▶ **The task**
Set down every entry once more, exactly as it appears.
————
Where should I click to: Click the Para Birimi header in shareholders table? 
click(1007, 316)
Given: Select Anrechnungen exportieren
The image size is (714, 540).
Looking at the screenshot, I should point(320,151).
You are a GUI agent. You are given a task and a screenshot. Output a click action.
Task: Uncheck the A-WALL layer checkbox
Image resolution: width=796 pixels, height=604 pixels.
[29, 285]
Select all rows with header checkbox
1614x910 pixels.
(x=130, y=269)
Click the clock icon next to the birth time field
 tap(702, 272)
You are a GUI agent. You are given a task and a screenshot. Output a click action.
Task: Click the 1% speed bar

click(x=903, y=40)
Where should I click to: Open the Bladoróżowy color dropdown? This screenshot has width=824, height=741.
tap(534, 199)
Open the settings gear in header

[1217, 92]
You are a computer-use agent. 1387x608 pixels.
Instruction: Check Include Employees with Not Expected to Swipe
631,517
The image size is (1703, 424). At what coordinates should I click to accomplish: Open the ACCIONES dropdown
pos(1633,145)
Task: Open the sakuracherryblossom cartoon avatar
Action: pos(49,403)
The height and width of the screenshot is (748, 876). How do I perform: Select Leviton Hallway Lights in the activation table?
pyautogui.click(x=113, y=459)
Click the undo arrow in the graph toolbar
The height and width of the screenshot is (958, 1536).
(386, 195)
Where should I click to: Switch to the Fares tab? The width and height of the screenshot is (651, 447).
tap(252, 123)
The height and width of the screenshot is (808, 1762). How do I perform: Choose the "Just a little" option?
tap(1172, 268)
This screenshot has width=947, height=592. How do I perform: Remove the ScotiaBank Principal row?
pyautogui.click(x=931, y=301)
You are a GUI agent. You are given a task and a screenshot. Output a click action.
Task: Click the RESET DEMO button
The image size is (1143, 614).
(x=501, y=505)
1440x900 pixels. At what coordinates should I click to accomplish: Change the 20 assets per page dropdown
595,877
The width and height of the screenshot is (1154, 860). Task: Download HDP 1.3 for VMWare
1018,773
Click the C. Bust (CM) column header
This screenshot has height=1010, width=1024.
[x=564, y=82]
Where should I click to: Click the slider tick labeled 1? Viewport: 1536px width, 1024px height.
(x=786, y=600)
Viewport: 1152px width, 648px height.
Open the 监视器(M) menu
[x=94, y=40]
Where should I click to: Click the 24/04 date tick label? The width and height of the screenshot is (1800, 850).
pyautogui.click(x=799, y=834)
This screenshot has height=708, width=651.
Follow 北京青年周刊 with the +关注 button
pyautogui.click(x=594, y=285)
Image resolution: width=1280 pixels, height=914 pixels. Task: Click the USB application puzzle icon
————
▶ **Answer for this exercise**
Where should I click to: Click the Para Birimi header in shareholders table? 
click(1007, 316)
Given: Select Anrechnungen exportieren
The image size is (714, 540).
Looking at the screenshot, I should point(320,151).
You are a GUI agent. You are given a task and a screenshot. Output a click action.
Task: Uncheck the A-WALL layer checkbox
Image resolution: width=796 pixels, height=604 pixels.
[29, 285]
Select all rows with header checkbox
1614x910 pixels.
(x=130, y=269)
Click the clock icon next to the birth time field
 tap(702, 272)
You are a GUI agent. You are given a task and a screenshot. Output a click action.
Task: Click the 1% speed bar

click(x=903, y=40)
Where should I click to: Open the Bladoróżowy color dropdown? This screenshot has width=824, height=741.
tap(534, 199)
Open the settings gear in header

[1217, 92]
You are a computer-use agent. 1387x608 pixels.
Instruction: Check Include Employees with Not Expected to Swipe
631,517
The image size is (1703, 424). At what coordinates should I click to accomplish: Open the ACCIONES dropdown
pos(1633,145)
Task: Open the sakuracherryblossom cartoon avatar
Action: pos(49,403)
The height and width of the screenshot is (748, 876). How do I perform: Select Leviton Hallway Lights in the activation table?
pyautogui.click(x=113, y=459)
Click the undo arrow in the graph toolbar
The height and width of the screenshot is (958, 1536).
(386, 195)
Where should I click to: Switch to the Fares tab? The width and height of the screenshot is (651, 447).
tap(252, 123)
The height and width of the screenshot is (808, 1762). How do I perform: Choose the "Just a little" option?
tap(1172, 268)
This screenshot has width=947, height=592. How do I perform: Remove the ScotiaBank Principal row?
pyautogui.click(x=931, y=301)
You are a GUI agent. You are given a task and a screenshot. Output a click action.
Task: Click the RESET DEMO button
The image size is (1143, 614).
(x=501, y=505)
1440x900 pixels. At what coordinates should I click to accomplish: Change the 20 assets per page dropdown
595,877
The width and height of the screenshot is (1154, 860). Task: Download HDP 1.3 for VMWare
1018,773
Click the C. Bust (CM) column header
This screenshot has height=1010, width=1024.
[x=564, y=82]
Where should I click to: Click the slider tick labeled 1? Viewport: 1536px width, 1024px height.
(x=786, y=600)
Viewport: 1152px width, 648px height.
Open the 监视器(M) menu
[x=94, y=40]
Where should I click to: Click the 24/04 date tick label? The width and height of the screenshot is (1800, 850).
pyautogui.click(x=799, y=834)
This screenshot has height=708, width=651.
Follow 北京青年周刊 with the +关注 button
pyautogui.click(x=594, y=285)
Image resolution: width=1280 pixels, height=914 pixels. Task: Click the USB application puzzle icon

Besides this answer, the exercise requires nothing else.